Com Borachio e Conrade presos, é Dogberry quem finalmente salva o dia. Quando finalmente
desmascara os esquemas de Don John, ele expressa um de seus típicos absurdos (4.2.45): “Ó vilão! Serás
condenado à redenção eterna por isso”.
É importante notar como o enredo da comédia caminha para um final trágico até que uma reviravolta
repentina muda o destino dos jovens amantes.

Leonato e Benedick tentam desafiar Claudio e Don Pedro para um duelo. Felizmente, Dogberry entra em
cena com seus dois prisioneiros e revela a vilania de Don John. As maquinações de Don John, escondidas
aos olhos dos aristocratas de Messina, são desmascaradas por tolos; nas palavras de Borachio: “o que
suas sabedorias não puderam descobrir, esses tolos superficiais trouxeram à luz” (5.1.205-6).

Finalmente convencido da inocência de Hero, Cláudio não sabe que ela está viva. Na manhã seguinte, ele
concorda em se casar com a “sobrinha” de Leonato, mas para sua surpresa, Hero é a noiva.

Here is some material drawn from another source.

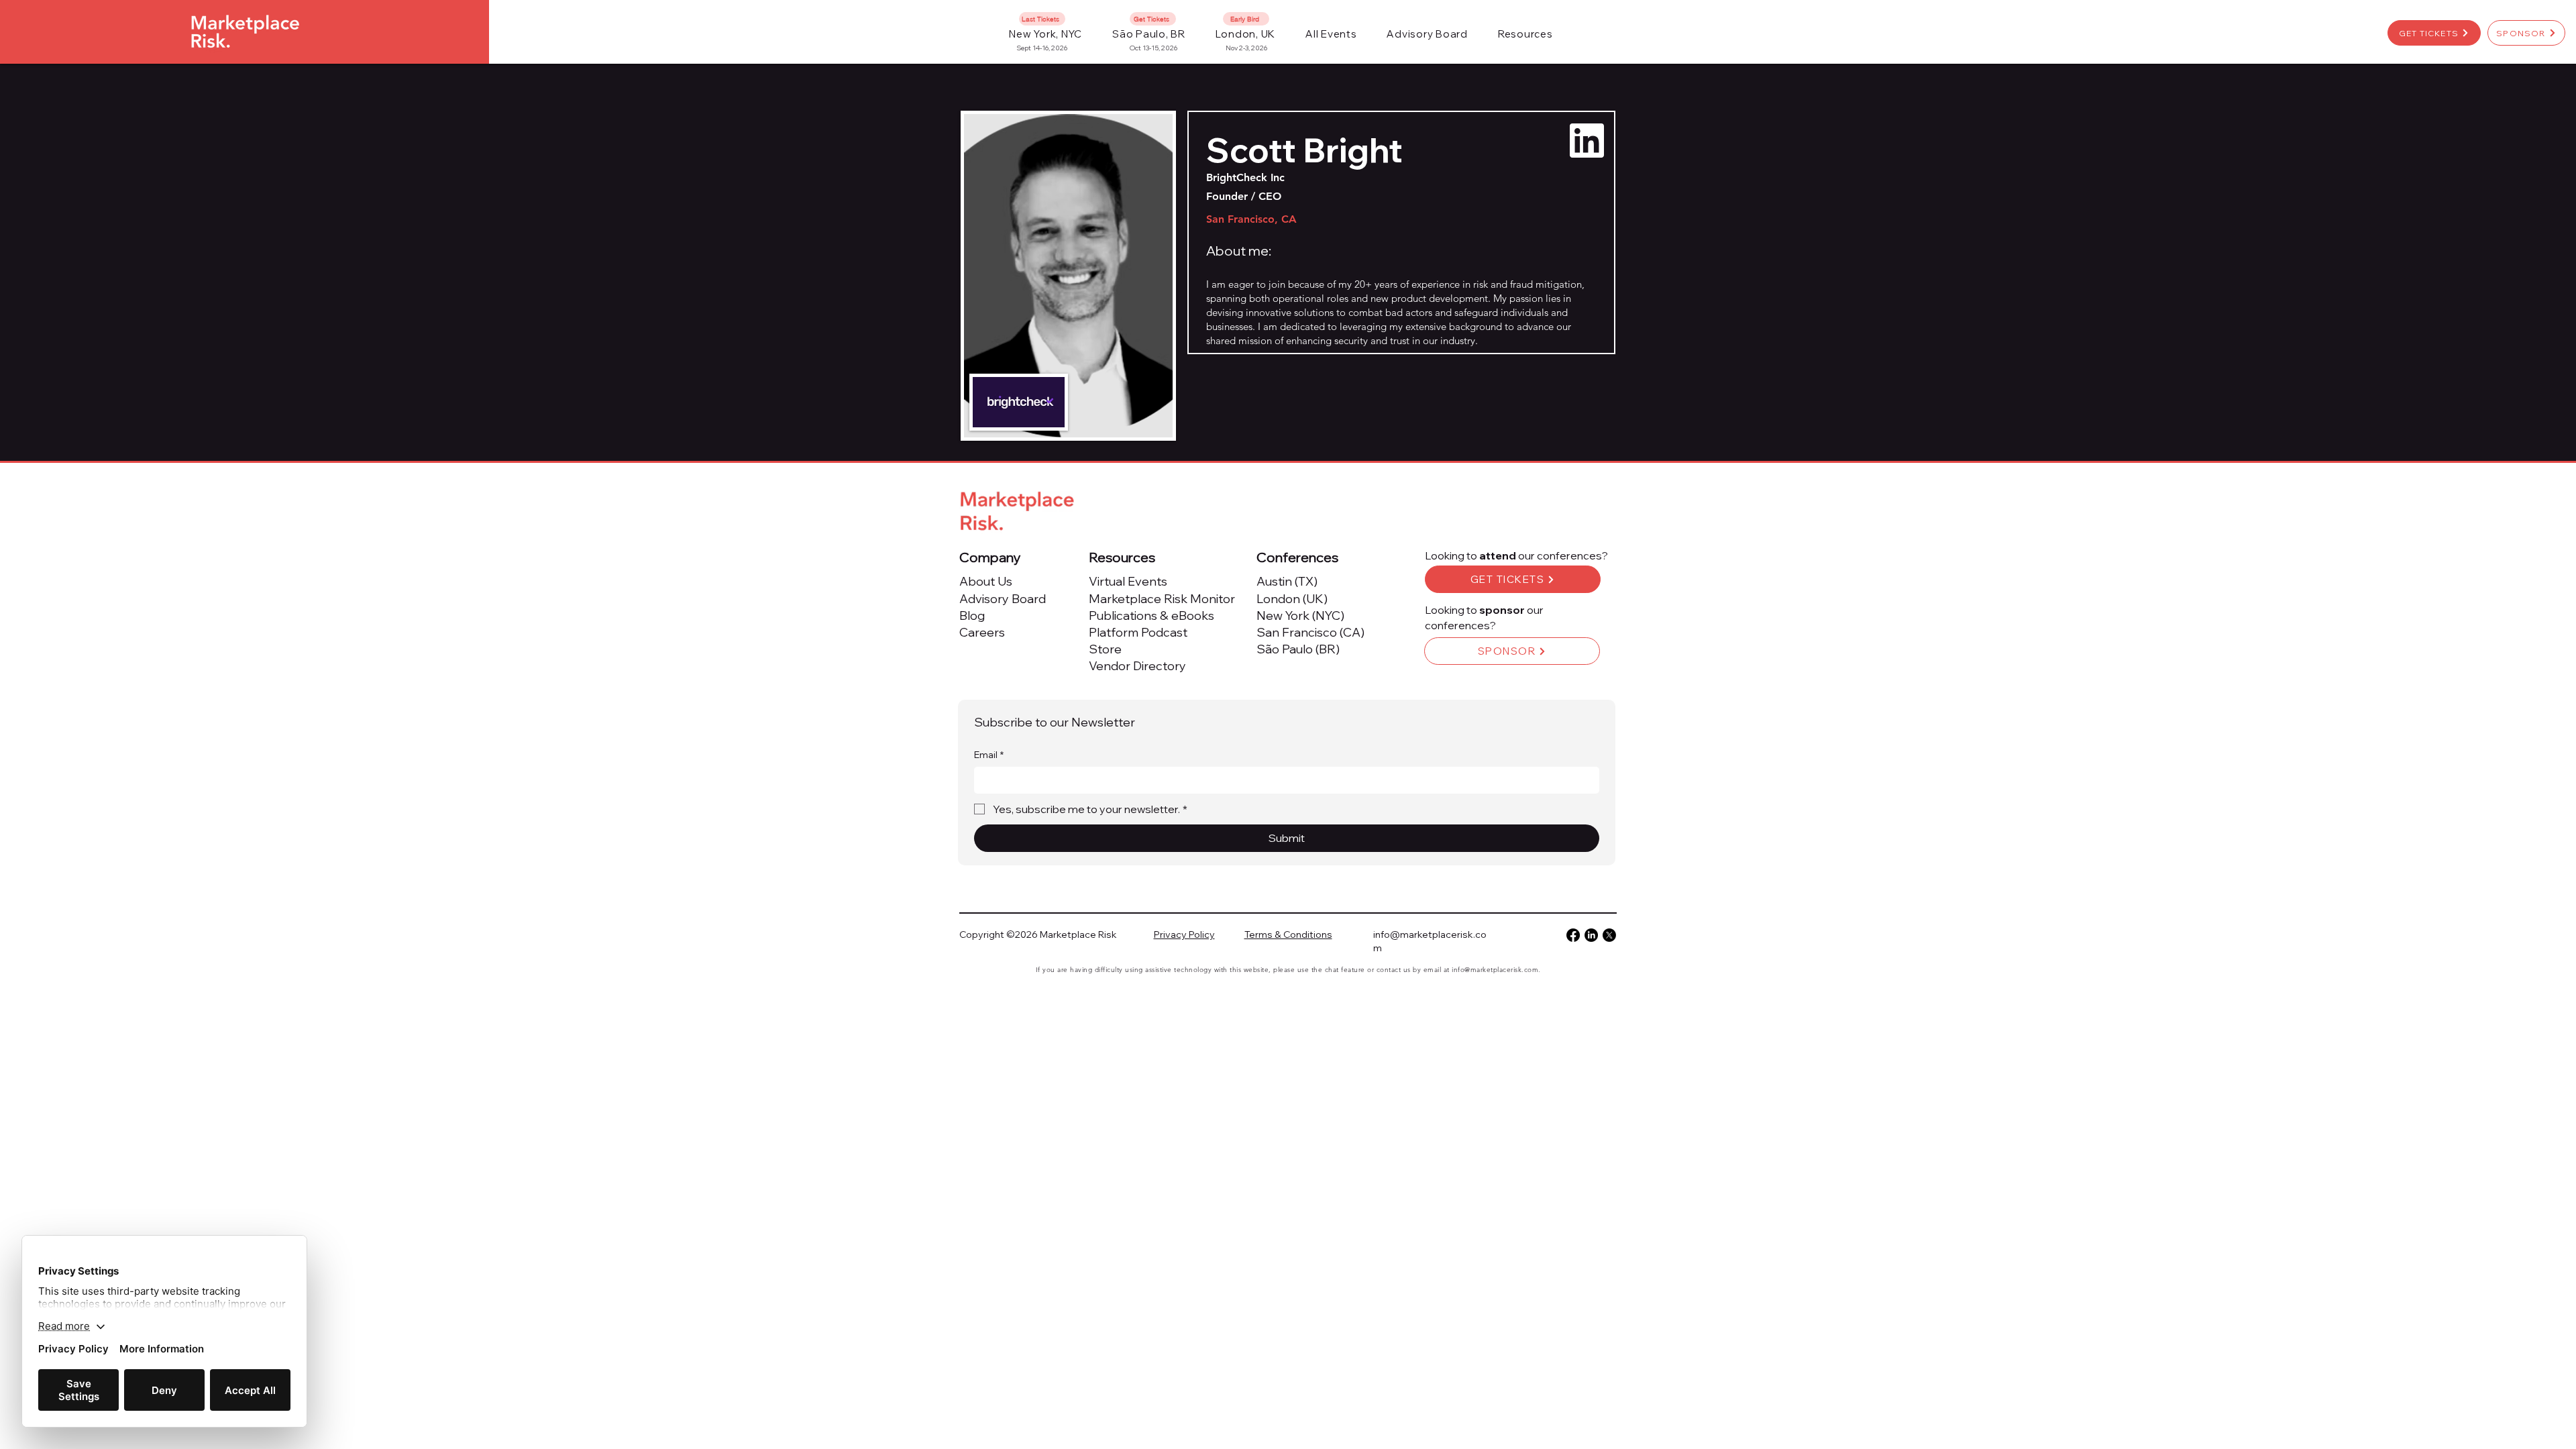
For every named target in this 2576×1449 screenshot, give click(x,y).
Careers (982, 632)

O final feliz também atinge o espirituoso par romântico, pois Beatrice e Benedict concordam em se casar.
Teimosos como são, porém, o divertido casal diz que fará isso por pena, não por amor. No entanto, seus
poemas de amor atestam o vínculo afetivo do casal e a peça termina com uma dança e um casamento
duplo.

CONCLUSÃO: Em suma, a leitura atual das peças de Shakespeare nos diz muito pouco sobre as forças
sociopolíticas e as tendências culturais, teatrais e literárias que moldaram seus escritos. Embora a
maioria da população na época de Shakespeare fosse analfabeta, Shakespeare frequentou uma escola
primária e foi ensinado a ler e escrever, habilidades raras. Durante este período, ele não apenas leu, mas
também memorizou linhas do drama latino. Não é à toa que essas influências clássicas permearam suas
peças. Em suas peças, encontramos uma profusão de elementos oriundos de diversas fontes como
clássicas, medievais, folclóricas e também contemporâneas. Naquela época, originalidade e propriedade
intelectual não eram grandes preocupações e é por isso que, em suas peças, examinamos reelaborações
de enredos e apropriações de personagens e motivos previamente escritos. Além disso, nesta Unidade
também analisamos a mistura de elementos trágicos e cômicos em quatro peças: Romeu e Julieta, Muito
Barulho por Nada, O Mercador de Veneza e Otelo.